Cornell’s not an unfair employer: I am content with the support that Cornell has given me — it’s not perfect and it’s not the most fair but compared to the situation of other graduate students in the US, it is definitely favorable. Also, I can’t expect my PhD experience to be smooth sailing, right?
Nevertheless, I am disappointed with the amount of misinformation about union representation. In my office alone, my peers who help out with CGSU are not even fully informed about the benefits Cornell offers them and/or how CGSU will collect fees. For example, my conversations with CGSU representatives in my department: “We (graduate students) want to have a voice.” 2 graduate students actually sit on the board of trustees at Cornell and on the general committee. “Cornell will pay for the union fees.”, later clarified that “What I meant is that the raise in stipend will cover it.” Then later “We will bargain with Cornell so that they will cover the fees.” To me, it seems that CGSU reps don’t really know where they stand.

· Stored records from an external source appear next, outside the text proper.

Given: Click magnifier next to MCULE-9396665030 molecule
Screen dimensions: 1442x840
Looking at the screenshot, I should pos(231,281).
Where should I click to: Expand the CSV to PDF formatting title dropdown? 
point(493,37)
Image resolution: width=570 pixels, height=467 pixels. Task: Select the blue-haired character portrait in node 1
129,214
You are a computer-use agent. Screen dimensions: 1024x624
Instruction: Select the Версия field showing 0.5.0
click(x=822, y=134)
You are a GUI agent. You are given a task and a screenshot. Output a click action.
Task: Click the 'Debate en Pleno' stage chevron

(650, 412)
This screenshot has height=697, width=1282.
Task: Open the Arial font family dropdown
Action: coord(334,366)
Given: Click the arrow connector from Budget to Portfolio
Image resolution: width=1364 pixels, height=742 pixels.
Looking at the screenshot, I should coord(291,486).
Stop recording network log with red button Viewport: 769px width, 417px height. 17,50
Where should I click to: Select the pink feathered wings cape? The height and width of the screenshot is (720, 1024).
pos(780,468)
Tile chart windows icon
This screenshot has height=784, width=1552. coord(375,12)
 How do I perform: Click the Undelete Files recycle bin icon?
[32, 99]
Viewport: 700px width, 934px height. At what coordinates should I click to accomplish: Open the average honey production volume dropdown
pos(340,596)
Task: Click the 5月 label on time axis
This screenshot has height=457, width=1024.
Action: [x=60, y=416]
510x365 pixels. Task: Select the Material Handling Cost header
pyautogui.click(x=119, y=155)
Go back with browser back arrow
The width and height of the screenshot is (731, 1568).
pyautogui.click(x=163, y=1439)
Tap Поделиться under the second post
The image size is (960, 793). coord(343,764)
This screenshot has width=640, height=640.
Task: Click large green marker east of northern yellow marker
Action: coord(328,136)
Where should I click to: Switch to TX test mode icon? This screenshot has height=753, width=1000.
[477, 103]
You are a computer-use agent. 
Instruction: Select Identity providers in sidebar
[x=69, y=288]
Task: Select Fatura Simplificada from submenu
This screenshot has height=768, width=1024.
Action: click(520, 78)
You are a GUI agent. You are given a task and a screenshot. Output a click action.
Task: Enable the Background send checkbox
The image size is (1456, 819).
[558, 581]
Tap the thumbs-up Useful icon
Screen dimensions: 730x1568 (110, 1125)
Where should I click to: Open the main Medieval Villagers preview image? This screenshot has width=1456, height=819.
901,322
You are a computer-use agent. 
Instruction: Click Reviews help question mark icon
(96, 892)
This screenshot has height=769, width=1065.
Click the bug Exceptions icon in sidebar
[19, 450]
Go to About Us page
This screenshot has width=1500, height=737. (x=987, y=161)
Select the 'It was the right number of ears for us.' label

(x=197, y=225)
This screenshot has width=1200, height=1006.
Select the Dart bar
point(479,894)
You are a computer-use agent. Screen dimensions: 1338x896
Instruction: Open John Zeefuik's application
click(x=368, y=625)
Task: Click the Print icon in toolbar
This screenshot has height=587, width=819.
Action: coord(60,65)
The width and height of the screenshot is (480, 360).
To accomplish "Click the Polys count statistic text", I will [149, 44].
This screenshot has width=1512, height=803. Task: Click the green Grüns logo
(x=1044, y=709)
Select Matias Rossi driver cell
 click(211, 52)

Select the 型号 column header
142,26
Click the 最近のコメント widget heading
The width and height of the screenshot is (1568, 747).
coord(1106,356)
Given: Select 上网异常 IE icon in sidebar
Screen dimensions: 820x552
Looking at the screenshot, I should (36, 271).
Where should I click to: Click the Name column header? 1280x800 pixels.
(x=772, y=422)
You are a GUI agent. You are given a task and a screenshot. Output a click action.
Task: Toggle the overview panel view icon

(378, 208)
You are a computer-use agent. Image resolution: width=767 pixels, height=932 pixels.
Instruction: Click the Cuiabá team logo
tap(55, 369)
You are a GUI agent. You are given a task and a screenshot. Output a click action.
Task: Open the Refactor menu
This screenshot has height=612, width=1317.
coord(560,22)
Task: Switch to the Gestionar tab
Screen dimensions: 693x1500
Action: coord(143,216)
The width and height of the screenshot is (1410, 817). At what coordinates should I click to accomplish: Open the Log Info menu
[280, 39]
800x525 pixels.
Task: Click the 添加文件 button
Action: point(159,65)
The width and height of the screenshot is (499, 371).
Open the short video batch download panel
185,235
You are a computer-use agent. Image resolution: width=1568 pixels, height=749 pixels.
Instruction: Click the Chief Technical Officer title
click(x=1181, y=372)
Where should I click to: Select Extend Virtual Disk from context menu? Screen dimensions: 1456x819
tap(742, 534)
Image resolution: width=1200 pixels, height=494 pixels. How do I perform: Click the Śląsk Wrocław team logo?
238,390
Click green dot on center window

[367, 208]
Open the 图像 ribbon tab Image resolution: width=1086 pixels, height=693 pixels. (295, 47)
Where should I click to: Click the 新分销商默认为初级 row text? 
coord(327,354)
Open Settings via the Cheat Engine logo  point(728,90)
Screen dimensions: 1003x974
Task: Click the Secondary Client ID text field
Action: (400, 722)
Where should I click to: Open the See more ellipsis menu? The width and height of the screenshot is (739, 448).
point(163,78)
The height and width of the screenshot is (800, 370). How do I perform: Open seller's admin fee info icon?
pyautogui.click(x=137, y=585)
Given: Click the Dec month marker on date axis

Healthcare is cheaper abroad: It’s cheaper for international grad students to travel home to seek medical care than to seek for it in the US. CGSU rep. appeared to put the blame on Cornell as it did not support international grad students on this matter. I think it’s unfair for the CGSU rep. to say this given that it’s the problem with American health care in general — it doesn’t apply to international grad students at Cornell only. I do hope that those international grad students who believed this know that this applies to the whole of the US.